OneReward: Unified Mask-Guided Image Generation via Multi-Task Human Preference Learning

📝 Paper Summary

Mask-guided image generation Reinforcement Learning from Human Feedback (RLHF) for vision Multi-task learning

OneReward aligns a single image generation model across multiple tasks and conflicting evaluation metrics by using one Vision-Language Model as a reward judge that conditions its feedback on task-specific text queries.

Core Problem

Existing mask-guided generation models rely on task-specific fine-tuning that limits generalization, while current RLHF methods (like DPO) struggle to resolve conflicting preferences across different metrics (e.g., aesthetics vs. structure).

Why it matters:

Training separate models for inpainting, outpainting, and removal is inefficient and prevents knowledge transfer across related tasks
Standard preference optimization (DPO) fails when an image wins on one metric but loses on another, as it assumes a single global preference ordering
Previous reward-based methods (ReFL) require training distinct reward models for each metric (fidelity, safety, etc.), increasing complexity

Concrete Example: In image editing, a generated output might have perfect aesthetic quality but fail to preserve the structural lines of the background. A standard DPO approach cannot easily label this as a clear 'winner' or 'loser' without metric-specific granularity, leading to ambiguous training signals.

Key Novelty

OneReward: Generative VLM as a Multi-Task Reward Model

Uses a single pre-trained Vision-Language Model (VLM) to serve as the reward model for all tasks, rather than training separate scalar reward heads
Conditions the VLM with a text query encoding the specific task (e.g., 'object removal') and metric (e.g., 'consistency'), allowing it to output metric-specific 'Yes/No' preference probabilities
Eliminates Supervised Fine-Tuning (SFT) by applying Reinforcement Learning directly to the pre-trained base model using these unified reward signals

Architecture

The OneReward training framework pipeline

Evaluation Highlights

Reward model achieves 84.93% accuracy in aligning with human judgments for object removal quality
Reward model exceeds 80% accuracy for text alignment evaluation in both image fill and image extend tasks
Proposed model (Seedream 3.0 Fill) is claimed to outperform commercial competitors like Adobe Photoshop and Ideogram on alignment and aesthetics (qualitative claim, exact metrics not in snippet)

Breakthrough Assessment

8/10

Proposes a unified RL framework that successfully handles conflicting multi-objective optimization in vision generation without SFT, a significant methodological simplification over prior multi-model pipelines.

⚙️ Technical Details

Problem Definition

Setting: Multi-task mask-guided image generation (inpainting, outpainting, removal, text rendering)

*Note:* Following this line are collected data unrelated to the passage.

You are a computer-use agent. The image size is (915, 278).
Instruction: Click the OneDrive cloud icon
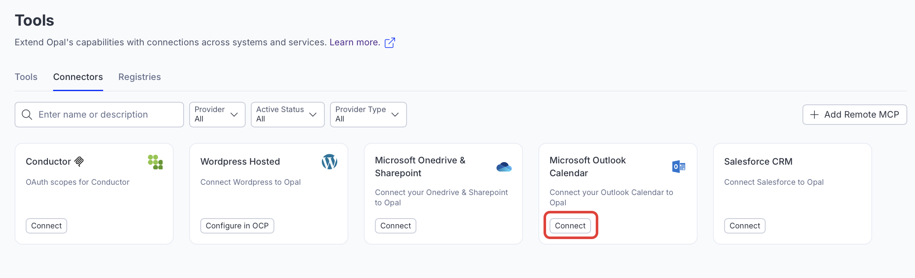point(504,167)
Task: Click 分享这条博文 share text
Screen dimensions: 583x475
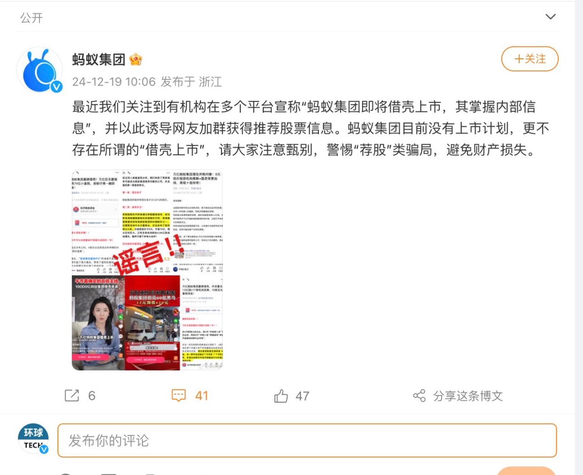Action: (x=468, y=396)
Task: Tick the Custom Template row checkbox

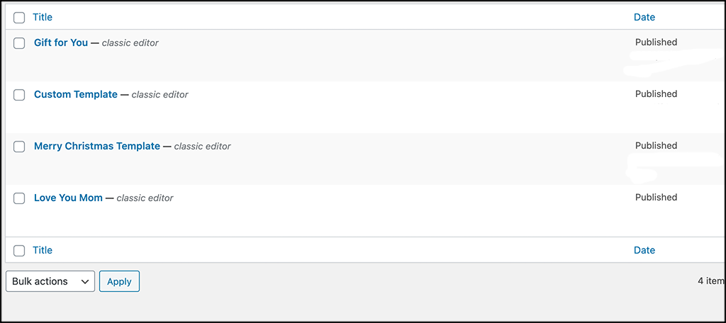Action: pos(20,95)
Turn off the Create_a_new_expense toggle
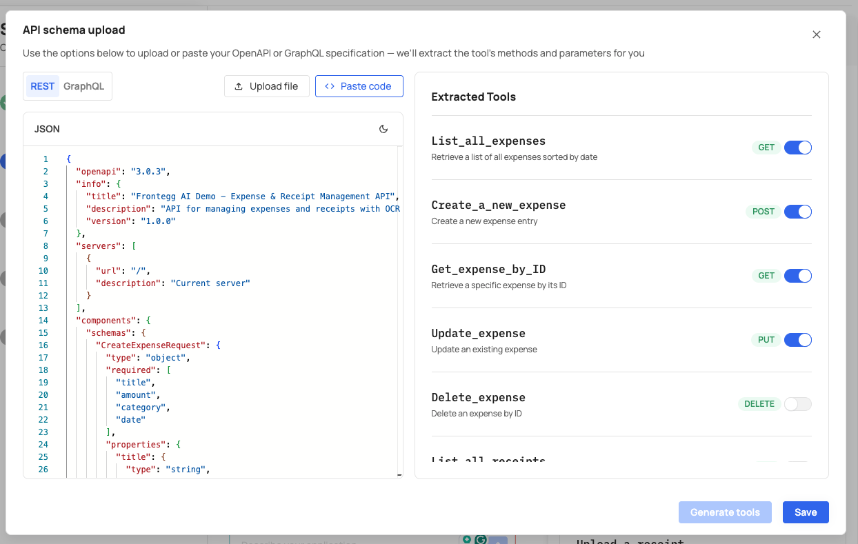The width and height of the screenshot is (858, 544). click(x=797, y=211)
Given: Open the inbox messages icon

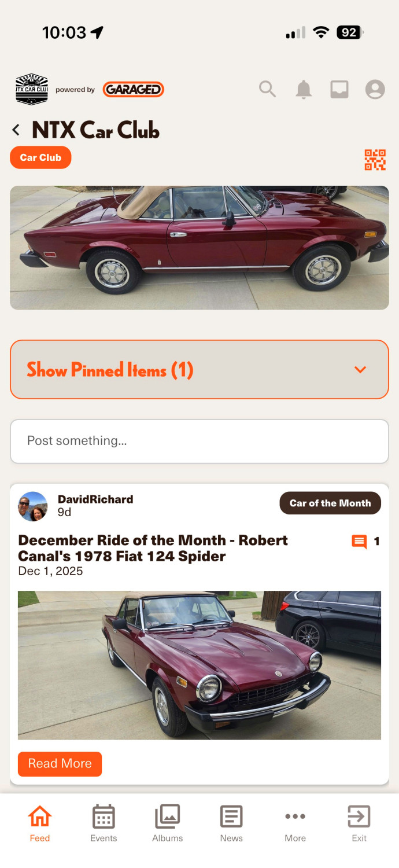Looking at the screenshot, I should point(339,90).
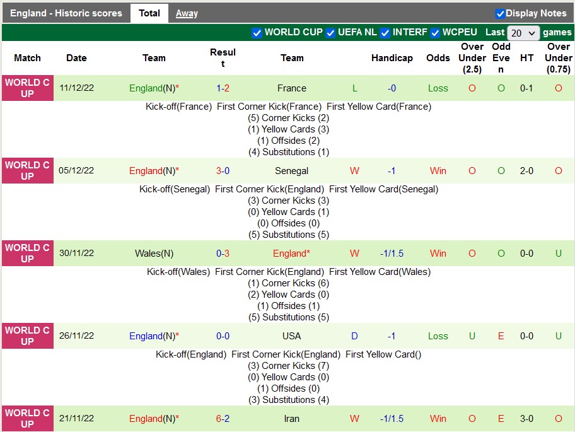Open the 1-2 England vs France result

pyautogui.click(x=223, y=88)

Inputs: Source image I_src, Binary mask M, Text prompt P

Outputs: Edited image x_0 consistent with prompt and context

Pipeline Flow

Input Processing (Image, Mask, Prompt)
Policy Model Generation (Flow Matching)
Reward Evaluation (VLM-based)
Optimization (RL Update)

System Modules

Policy Model (Generation)

Generates the edited image content within the masked area

Model or implementation: Seedream 3.0 (Flow Matching) or FLUX Fill

Reference Model (Generation)

Provides a baseline generation to compare against for KL divergence constraints

Model or implementation: Frozen copy of pre-trained base model

Reward Model (OneReward)

Evaluates the quality of generated images relative to reference/loser images based on a specific metric

Model or implementation: Pre-trained VLM

Novel Architectural Elements

Integration of a generative VLM as a dynamic reward function that changes evaluation criteria based on input text queries, replacing static scalar reward heads

Modeling

Base Model: Seedream 3.0 (based on Flow Matching / Rectified Flow)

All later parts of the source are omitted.